▶ [Given instruction] Return each line of the records below word for word, leaving out the pictures.

-- begin --

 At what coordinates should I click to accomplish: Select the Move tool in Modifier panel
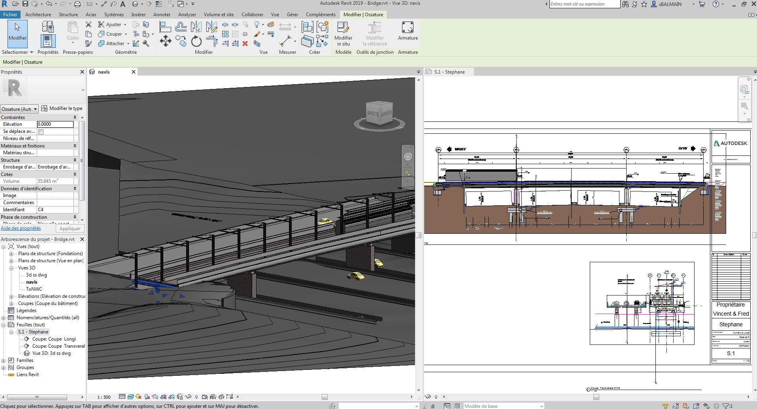[166, 41]
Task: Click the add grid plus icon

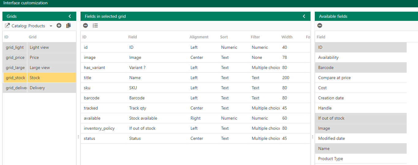Action: tap(59, 26)
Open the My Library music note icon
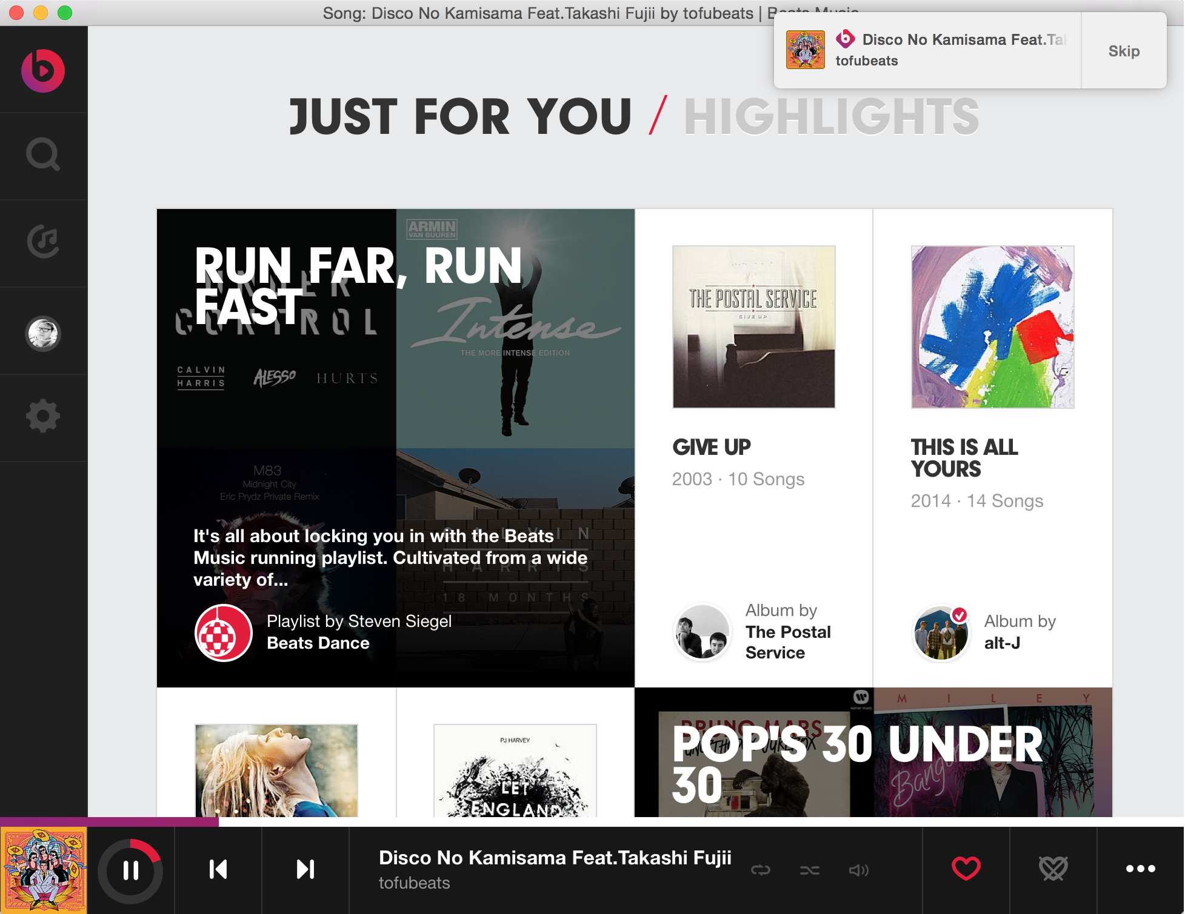The height and width of the screenshot is (914, 1185). click(43, 242)
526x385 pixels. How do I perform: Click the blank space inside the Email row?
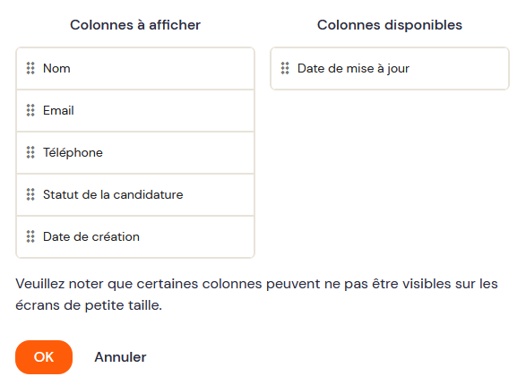[x=164, y=110]
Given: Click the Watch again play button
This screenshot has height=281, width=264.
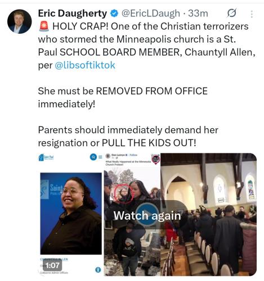Looking at the screenshot, I should [147, 215].
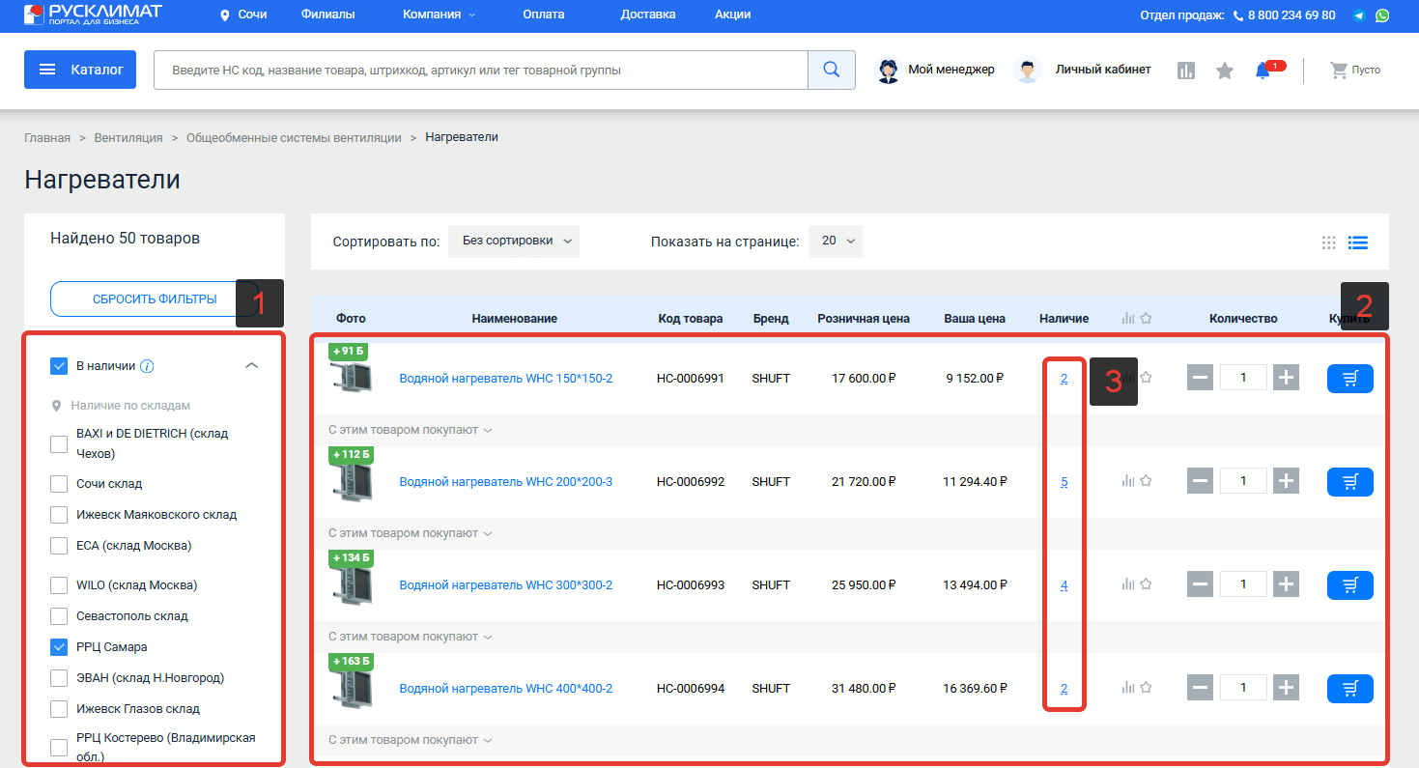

-- end --

▶ [The completed task]
 At what coordinates should I click to accomplish: Select the Move tool in Modifier panel
[166, 41]
Task: Click the add grid plus icon

Action: tap(59, 26)
Open the My Library music note icon
The height and width of the screenshot is (914, 1185). click(43, 242)
526x385 pixels. How do I perform: Click the blank space inside the Email row?
[x=164, y=110]
Given: Click the Watch again play button
This screenshot has height=281, width=264.
Looking at the screenshot, I should [147, 215].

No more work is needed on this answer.